I think there's a core of a good idea here, but as others have pointed out, letting the LLM be your "weaver" is going to be very tricky.
It's possible that what you have here is an idea for what I consider to be eventually very likely, which is a computer languages still built for humans to be able to understand and debug it, but more primarily for LLMs to write it. Write a language designed to be an aspect-oriented language from the beginning. Equip it with the ability to run something like a language server and point it at a system and get all the "aspects" running and you might have something.
But I'm skeptical of bodging this on to an existing language.

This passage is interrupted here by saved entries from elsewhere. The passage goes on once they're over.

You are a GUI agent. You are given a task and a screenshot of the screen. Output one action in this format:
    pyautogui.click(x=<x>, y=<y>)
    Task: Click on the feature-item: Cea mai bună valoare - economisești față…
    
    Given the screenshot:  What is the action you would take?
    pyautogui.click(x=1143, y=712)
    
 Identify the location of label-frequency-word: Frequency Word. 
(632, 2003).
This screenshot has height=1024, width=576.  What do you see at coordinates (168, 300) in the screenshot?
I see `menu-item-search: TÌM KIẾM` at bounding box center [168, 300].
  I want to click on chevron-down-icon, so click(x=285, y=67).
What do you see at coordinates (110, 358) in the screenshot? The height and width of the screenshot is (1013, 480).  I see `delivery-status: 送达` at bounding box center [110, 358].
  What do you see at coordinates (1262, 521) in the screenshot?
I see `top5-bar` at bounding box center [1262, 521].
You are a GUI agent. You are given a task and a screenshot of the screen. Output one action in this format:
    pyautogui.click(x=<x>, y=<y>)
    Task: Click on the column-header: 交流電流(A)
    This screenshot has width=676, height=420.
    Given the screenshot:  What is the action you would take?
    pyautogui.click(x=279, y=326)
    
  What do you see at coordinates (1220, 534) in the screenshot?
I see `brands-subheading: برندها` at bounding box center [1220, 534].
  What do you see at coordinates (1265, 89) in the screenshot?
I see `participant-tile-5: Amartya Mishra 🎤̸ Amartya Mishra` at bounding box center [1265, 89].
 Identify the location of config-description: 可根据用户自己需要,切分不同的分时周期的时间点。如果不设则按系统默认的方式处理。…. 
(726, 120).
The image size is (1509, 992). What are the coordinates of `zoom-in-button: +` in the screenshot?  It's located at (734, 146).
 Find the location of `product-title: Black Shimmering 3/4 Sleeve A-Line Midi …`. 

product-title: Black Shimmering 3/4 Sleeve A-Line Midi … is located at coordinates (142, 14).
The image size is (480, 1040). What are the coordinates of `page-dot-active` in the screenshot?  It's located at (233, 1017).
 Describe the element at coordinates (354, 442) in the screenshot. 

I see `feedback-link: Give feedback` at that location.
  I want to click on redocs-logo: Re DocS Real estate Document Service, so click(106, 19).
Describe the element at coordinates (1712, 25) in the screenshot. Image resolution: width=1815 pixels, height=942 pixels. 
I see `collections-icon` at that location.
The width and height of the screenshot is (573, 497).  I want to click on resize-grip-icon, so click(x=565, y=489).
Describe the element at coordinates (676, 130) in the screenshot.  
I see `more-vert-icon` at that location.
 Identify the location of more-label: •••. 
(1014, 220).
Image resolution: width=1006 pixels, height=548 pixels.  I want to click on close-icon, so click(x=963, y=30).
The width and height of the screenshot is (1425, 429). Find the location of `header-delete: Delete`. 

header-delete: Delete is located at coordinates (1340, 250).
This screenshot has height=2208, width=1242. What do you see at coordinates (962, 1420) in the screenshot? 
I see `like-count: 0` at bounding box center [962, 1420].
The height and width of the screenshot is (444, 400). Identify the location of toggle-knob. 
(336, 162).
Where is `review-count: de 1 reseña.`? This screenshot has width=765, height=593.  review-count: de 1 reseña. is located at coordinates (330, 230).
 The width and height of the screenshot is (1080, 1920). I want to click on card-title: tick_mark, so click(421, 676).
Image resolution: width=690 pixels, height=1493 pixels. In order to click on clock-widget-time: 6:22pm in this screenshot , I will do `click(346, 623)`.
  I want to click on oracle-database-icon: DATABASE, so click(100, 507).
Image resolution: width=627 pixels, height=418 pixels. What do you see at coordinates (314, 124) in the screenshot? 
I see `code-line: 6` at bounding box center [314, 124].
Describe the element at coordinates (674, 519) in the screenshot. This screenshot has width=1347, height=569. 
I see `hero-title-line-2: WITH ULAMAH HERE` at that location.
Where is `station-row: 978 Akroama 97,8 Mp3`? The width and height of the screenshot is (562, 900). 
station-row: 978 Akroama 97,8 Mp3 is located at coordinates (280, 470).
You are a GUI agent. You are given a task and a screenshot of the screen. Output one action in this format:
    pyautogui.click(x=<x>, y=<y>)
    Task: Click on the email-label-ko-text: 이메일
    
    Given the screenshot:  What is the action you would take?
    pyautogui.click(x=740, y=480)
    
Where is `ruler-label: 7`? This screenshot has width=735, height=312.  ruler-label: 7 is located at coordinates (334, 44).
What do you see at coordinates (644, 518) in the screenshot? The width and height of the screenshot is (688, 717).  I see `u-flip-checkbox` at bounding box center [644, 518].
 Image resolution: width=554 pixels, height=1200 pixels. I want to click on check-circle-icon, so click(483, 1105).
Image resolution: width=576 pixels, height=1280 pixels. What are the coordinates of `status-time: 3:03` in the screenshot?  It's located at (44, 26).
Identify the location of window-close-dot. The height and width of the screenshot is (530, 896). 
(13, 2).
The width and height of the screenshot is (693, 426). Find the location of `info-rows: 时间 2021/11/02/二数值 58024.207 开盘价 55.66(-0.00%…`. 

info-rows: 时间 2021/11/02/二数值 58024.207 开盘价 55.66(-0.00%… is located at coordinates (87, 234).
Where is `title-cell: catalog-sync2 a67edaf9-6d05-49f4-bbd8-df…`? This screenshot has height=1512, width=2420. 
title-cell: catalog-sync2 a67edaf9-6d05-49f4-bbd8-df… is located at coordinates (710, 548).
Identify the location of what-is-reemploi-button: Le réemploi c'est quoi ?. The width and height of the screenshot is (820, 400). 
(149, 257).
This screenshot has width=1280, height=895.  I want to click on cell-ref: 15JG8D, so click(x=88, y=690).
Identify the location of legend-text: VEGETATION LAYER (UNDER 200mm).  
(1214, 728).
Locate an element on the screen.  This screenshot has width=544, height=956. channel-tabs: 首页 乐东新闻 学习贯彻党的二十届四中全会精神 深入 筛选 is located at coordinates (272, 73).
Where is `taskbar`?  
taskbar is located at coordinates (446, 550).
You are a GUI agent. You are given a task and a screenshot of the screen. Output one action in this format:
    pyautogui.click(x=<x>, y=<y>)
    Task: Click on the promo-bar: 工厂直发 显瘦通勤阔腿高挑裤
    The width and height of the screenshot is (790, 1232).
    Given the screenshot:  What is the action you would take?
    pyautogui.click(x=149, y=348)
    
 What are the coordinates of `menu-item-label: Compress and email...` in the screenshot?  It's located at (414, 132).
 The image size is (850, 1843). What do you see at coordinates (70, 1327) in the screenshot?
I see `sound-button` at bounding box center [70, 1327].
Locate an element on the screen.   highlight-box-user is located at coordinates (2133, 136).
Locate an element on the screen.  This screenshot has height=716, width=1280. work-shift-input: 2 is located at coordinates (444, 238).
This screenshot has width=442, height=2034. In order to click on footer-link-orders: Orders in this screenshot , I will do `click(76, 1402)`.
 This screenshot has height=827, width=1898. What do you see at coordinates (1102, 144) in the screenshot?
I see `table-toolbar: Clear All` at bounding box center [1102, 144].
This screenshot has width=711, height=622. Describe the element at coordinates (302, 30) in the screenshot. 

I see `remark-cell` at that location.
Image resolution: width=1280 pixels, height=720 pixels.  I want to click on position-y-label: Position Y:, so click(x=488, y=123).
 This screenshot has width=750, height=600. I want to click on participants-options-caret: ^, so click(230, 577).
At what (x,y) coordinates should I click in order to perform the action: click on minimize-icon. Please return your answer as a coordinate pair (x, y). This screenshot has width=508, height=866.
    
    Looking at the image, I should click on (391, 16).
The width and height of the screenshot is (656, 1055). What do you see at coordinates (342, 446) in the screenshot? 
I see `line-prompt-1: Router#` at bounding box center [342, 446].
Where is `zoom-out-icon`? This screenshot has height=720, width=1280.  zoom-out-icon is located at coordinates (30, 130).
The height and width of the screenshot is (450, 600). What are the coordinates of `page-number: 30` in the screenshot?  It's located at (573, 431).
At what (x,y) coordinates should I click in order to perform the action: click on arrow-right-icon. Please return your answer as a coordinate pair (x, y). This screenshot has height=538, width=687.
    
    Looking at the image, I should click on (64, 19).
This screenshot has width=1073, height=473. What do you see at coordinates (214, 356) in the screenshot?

One of the reasons I suggest making it a new language is that AOP was hampered by being able to use only what languages already supported. The need for a "weaver" is a smell anyhow. Something where the aspect code is the native representation and the "weaving" simply dissolves into the compilation process would not only make the whole thing more appealing in general, I think it would also allow for some things that even code generation might have found a challenge, like aspects that can maintain guarantees because the whole process is more aspect-aware and not broken by the embedded "payload" code written by a human.
re: dissolving into compilation, I think the machine/human separation has been at work for some time. Modern languages (e.g., rust, swift) are already pioneering tracking aspects like effects, lifetimes, regions, etc. and then using whole-program optimization at compile- and link-time, largely based on intermediate languages like LLM IR/SIL, which are surfaced as user-visible features when they compose well with other user-visible language features. LLM training on these languages makes them suitable for generative AI; I doubt LLM's could pick up some new language, particularly if it weren't analogous to existing ones.
For what it's worth, the last time a language exploded on to the scene so quickly that people were picking it up commercially at a large scale before there was any sort of code base that LLMs could train on was Java. (Yes, there were no LLMs at the time, but I can back-project that as a measure OK.) And that was a money-infused attempt by Sun to buy their way into dominance on the Internet. It ultimately worked for Java, but not so much for Sun.
Any new language, of any kind, optimized for LLMs or not, is going to intrinsically take multiple LLM training cycles to grow anyhow. Net-net I would still expect AI adoption to accelerate those things and at least make it easier for hobbyiests to play with at some useful scale and get more feedback faster. Of course they'll also face increased competition from the other languages riding the same waves, which is possibly the bigger problem for anyone thinking of doing this.
I believe the sweet spot that makes it practical and reliable will be combining LLMs with formal verification, although I doubt current hardware is up to the task (yet).
LLMs basically solve the classic Frame problem that prevented general problem solvers to be able to reason logically about the real world; however on their own they are utterly unpredictable and unreliable.
However if the database of weights is merely used as a heuristic to guide the logical reasoning engine to promising regions of the problem space, and the program itself is written to specification directly by an inference engine, the result would be classic software not affected by hallucinations.
The LLM could even help debugging the specifications by pointing out unclear or contradicting requirements, improving the process without compromising the integrity of the result.